SHORT EXERCISE.
Reproduce verbatim the portion of the material below that begins with the line containing "How do I perform: Disable" and ends with the line containing "[x=250, y=572]", including both of those lines.

Records from a dataset:
== == ==
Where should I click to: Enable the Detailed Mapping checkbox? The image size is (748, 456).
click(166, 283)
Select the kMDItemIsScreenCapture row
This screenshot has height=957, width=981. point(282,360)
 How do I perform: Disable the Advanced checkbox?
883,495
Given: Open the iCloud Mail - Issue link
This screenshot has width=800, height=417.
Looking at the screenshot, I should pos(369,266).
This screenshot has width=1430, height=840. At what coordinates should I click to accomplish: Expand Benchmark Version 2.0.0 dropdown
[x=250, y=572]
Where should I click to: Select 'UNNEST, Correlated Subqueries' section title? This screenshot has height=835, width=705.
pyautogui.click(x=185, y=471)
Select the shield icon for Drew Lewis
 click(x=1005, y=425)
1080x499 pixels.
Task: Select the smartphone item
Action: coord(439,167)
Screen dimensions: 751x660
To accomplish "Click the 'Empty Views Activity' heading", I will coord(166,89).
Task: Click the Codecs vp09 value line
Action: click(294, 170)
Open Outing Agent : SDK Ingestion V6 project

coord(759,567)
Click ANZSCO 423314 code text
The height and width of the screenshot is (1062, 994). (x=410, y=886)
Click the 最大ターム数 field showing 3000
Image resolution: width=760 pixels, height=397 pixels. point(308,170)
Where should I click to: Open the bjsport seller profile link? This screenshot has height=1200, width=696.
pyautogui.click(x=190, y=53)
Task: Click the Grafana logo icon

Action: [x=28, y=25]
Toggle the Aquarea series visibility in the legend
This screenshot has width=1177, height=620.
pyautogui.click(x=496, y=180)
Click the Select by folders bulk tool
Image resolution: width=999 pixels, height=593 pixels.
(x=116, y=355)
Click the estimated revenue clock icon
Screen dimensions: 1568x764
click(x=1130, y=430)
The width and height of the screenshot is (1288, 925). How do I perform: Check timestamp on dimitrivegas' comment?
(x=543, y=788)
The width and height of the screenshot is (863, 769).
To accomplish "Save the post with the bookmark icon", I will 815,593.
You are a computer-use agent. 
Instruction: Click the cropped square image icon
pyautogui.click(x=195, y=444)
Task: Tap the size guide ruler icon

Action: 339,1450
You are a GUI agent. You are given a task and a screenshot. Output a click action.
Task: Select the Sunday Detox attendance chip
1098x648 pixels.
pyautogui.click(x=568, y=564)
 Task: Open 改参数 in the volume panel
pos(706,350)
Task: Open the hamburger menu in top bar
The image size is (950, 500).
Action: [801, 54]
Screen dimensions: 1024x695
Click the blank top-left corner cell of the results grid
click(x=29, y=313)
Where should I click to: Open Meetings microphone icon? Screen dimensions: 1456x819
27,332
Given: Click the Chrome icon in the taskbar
== == ==
THE RESULT.
 How do I perform: Disable the Advanced checkbox?
883,495
Given: Open the iCloud Mail - Issue link
This screenshot has width=800, height=417.
Looking at the screenshot, I should pos(369,266).
This screenshot has width=1430, height=840. At what coordinates should I click to accomplish: Expand Benchmark Version 2.0.0 dropdown
[x=250, y=572]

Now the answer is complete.